***** Entries shown *****
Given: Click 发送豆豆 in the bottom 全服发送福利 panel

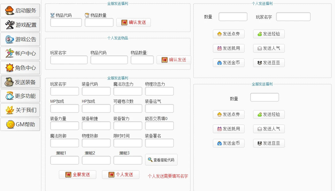Looking at the screenshot, I should [269, 143].
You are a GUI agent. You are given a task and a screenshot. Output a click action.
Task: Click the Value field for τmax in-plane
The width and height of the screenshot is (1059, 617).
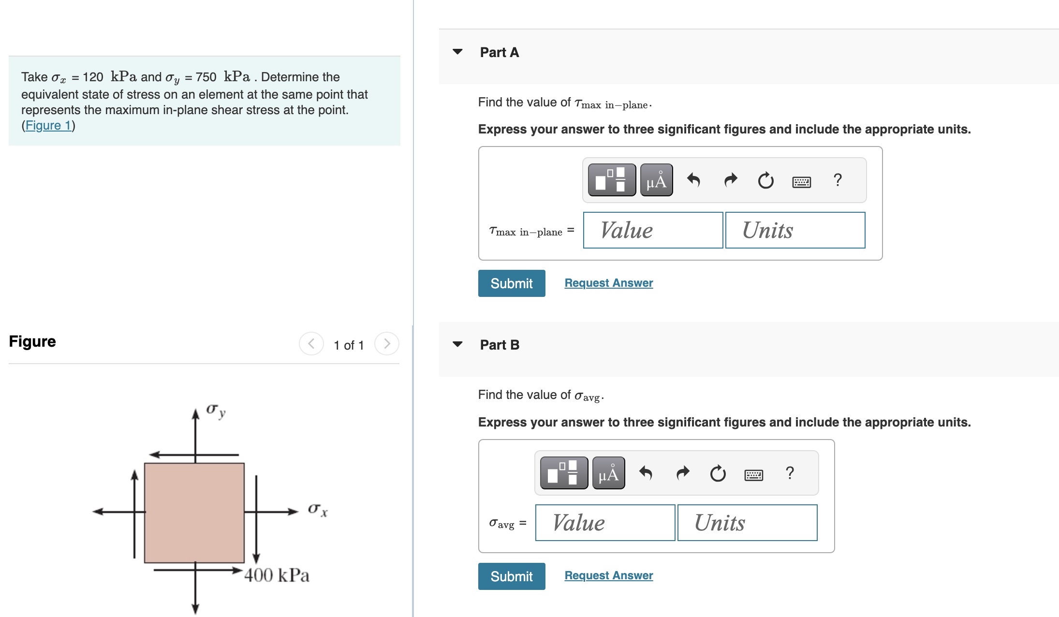pyautogui.click(x=653, y=231)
*****
▶ Task to carry out: Reproduce all of the data exactly, omitting each picture it holds.

▶ Exercise solution:
Given: Click 发送豆豆 in the bottom 全服发送福利 panel

Looking at the screenshot, I should [269, 143].
You are a GUI agent. You are given a task and a screenshot. Output a click action.
Task: Click the Value field for τmax in-plane
The width and height of the screenshot is (1059, 617).
pyautogui.click(x=653, y=231)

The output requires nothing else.